Data supplied:
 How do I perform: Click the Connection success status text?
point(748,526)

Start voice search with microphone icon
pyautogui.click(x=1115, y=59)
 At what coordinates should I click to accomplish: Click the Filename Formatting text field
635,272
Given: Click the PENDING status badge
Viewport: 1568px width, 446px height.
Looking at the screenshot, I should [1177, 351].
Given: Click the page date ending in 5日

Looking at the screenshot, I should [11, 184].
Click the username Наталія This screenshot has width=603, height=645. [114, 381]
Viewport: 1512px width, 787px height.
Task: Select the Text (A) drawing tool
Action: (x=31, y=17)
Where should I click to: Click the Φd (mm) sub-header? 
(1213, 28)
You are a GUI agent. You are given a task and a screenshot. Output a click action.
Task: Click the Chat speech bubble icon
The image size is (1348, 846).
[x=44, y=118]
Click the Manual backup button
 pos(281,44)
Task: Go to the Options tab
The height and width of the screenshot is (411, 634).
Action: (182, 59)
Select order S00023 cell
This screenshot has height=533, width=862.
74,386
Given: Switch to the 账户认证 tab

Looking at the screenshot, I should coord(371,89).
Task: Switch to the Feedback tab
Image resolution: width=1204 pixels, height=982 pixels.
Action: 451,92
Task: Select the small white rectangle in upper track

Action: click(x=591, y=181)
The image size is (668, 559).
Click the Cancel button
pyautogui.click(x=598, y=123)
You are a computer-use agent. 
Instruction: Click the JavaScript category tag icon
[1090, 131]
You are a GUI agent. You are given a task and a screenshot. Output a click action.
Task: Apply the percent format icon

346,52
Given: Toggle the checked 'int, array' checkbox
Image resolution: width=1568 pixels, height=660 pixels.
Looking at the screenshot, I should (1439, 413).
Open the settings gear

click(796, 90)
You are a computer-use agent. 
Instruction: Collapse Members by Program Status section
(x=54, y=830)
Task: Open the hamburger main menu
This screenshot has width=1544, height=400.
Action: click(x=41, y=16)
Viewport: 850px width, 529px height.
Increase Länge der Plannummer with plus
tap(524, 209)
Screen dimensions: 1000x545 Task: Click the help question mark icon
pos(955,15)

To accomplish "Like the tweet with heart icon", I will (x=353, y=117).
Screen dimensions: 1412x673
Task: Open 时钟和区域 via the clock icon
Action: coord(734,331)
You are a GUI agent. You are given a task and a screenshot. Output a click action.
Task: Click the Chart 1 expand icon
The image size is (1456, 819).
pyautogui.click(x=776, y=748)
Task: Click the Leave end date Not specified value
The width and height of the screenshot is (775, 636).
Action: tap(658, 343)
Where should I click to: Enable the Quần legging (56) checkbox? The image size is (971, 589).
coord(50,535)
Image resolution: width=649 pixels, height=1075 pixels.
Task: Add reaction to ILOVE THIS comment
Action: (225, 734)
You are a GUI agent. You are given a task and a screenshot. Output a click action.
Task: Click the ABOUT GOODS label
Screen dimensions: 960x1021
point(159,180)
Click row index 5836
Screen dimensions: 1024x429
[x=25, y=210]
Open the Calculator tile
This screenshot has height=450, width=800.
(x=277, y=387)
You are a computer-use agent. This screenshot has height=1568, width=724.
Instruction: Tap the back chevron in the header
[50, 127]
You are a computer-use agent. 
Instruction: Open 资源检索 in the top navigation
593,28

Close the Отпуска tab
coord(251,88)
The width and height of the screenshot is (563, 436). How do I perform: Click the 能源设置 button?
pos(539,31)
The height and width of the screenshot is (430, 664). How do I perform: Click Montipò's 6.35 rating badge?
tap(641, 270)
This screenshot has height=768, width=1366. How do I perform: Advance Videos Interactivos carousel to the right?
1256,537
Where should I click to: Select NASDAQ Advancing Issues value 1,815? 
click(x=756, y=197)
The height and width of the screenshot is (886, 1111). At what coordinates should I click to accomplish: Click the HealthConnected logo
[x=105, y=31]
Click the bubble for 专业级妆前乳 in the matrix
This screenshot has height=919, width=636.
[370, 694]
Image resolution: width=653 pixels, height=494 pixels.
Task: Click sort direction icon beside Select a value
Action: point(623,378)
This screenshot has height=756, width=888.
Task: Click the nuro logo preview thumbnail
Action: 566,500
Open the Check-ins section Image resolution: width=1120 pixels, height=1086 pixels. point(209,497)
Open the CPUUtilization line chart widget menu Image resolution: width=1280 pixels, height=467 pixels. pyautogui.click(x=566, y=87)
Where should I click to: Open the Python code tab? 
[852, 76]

Work required:
Repeat the records above exactly, from the first line to the last.

Written response:
 How do I perform: Click the Connection success status text?
point(748,526)

Start voice search with microphone icon
pyautogui.click(x=1115, y=59)
 At what coordinates should I click to accomplish: Click the Filename Formatting text field
635,272
Given: Click the PENDING status badge
Viewport: 1568px width, 446px height.
Looking at the screenshot, I should [1177, 351].
Given: Click the page date ending in 5日

Looking at the screenshot, I should [11, 184].
Click the username Наталія This screenshot has width=603, height=645. [114, 381]
Viewport: 1512px width, 787px height.
Task: Select the Text (A) drawing tool
Action: (x=31, y=17)
Where should I click to: Click the Φd (mm) sub-header? 
(1213, 28)
You are a GUI agent. You are given a task and a screenshot. Output a click action.
Task: Click the Chat speech bubble icon
The image size is (1348, 846).
[x=44, y=118]
Click the Manual backup button
 pos(281,44)
Task: Go to the Options tab
The height and width of the screenshot is (411, 634).
Action: (182, 59)
Select order S00023 cell
This screenshot has height=533, width=862.
74,386
Given: Switch to the 账户认证 tab

Looking at the screenshot, I should coord(371,89).
Task: Switch to the Feedback tab
Image resolution: width=1204 pixels, height=982 pixels.
Action: 451,92
Task: Select the small white rectangle in upper track

Action: click(x=591, y=181)
The image size is (668, 559).
Click the Cancel button
pyautogui.click(x=598, y=123)
You are a computer-use agent. 
Instruction: Click the JavaScript category tag icon
[1090, 131]
You are a GUI agent. You are given a task and a screenshot. Output a click action.
Task: Apply the percent format icon

346,52
Given: Toggle the checked 'int, array' checkbox
Image resolution: width=1568 pixels, height=660 pixels.
Looking at the screenshot, I should (1439, 413).
Open the settings gear

click(796, 90)
You are a computer-use agent. 
Instruction: Collapse Members by Program Status section
(x=54, y=830)
Task: Open the hamburger main menu
This screenshot has width=1544, height=400.
Action: click(x=41, y=16)
Viewport: 850px width, 529px height.
Increase Länge der Plannummer with plus
tap(524, 209)
Screen dimensions: 1000x545 Task: Click the help question mark icon
pos(955,15)

To accomplish "Like the tweet with heart icon", I will (x=353, y=117).
Screen dimensions: 1412x673
Task: Open 时钟和区域 via the clock icon
Action: coord(734,331)
You are a GUI agent. You are given a task and a screenshot. Output a click action.
Task: Click the Chart 1 expand icon
The image size is (1456, 819).
pyautogui.click(x=776, y=748)
Task: Click the Leave end date Not specified value
The width and height of the screenshot is (775, 636).
Action: tap(658, 343)
Where should I click to: Enable the Quần legging (56) checkbox? The image size is (971, 589).
coord(50,535)
Image resolution: width=649 pixels, height=1075 pixels.
Task: Add reaction to ILOVE THIS comment
Action: (225, 734)
You are a GUI agent. You are given a task and a screenshot. Output a click action.
Task: Click the ABOUT GOODS label
Screen dimensions: 960x1021
point(159,180)
Click row index 5836
Screen dimensions: 1024x429
[x=25, y=210]
Open the Calculator tile
This screenshot has height=450, width=800.
(x=277, y=387)
You are a computer-use agent. This screenshot has height=1568, width=724.
Instruction: Tap the back chevron in the header
[50, 127]
You are a computer-use agent. 
Instruction: Open 资源检索 in the top navigation
593,28

Close the Отпуска tab
coord(251,88)
The width and height of the screenshot is (563, 436). How do I perform: Click the 能源设置 button?
pos(539,31)
The height and width of the screenshot is (430, 664). How do I perform: Click Montipò's 6.35 rating badge?
tap(641, 270)
This screenshot has height=768, width=1366. How do I perform: Advance Videos Interactivos carousel to the right?
1256,537
Where should I click to: Select NASDAQ Advancing Issues value 1,815? 
click(x=756, y=197)
The height and width of the screenshot is (886, 1111). At what coordinates should I click to accomplish: Click the HealthConnected logo
[x=105, y=31]
Click the bubble for 专业级妆前乳 in the matrix
This screenshot has height=919, width=636.
[370, 694]
Image resolution: width=653 pixels, height=494 pixels.
Task: Click sort direction icon beside Select a value
Action: point(623,378)
This screenshot has height=756, width=888.
Task: Click the nuro logo preview thumbnail
Action: 566,500
Open the Check-ins section Image resolution: width=1120 pixels, height=1086 pixels. point(209,497)
Open the CPUUtilization line chart widget menu Image resolution: width=1280 pixels, height=467 pixels. pyautogui.click(x=566, y=87)
Where should I click to: Open the Python code tab? 
[852, 76]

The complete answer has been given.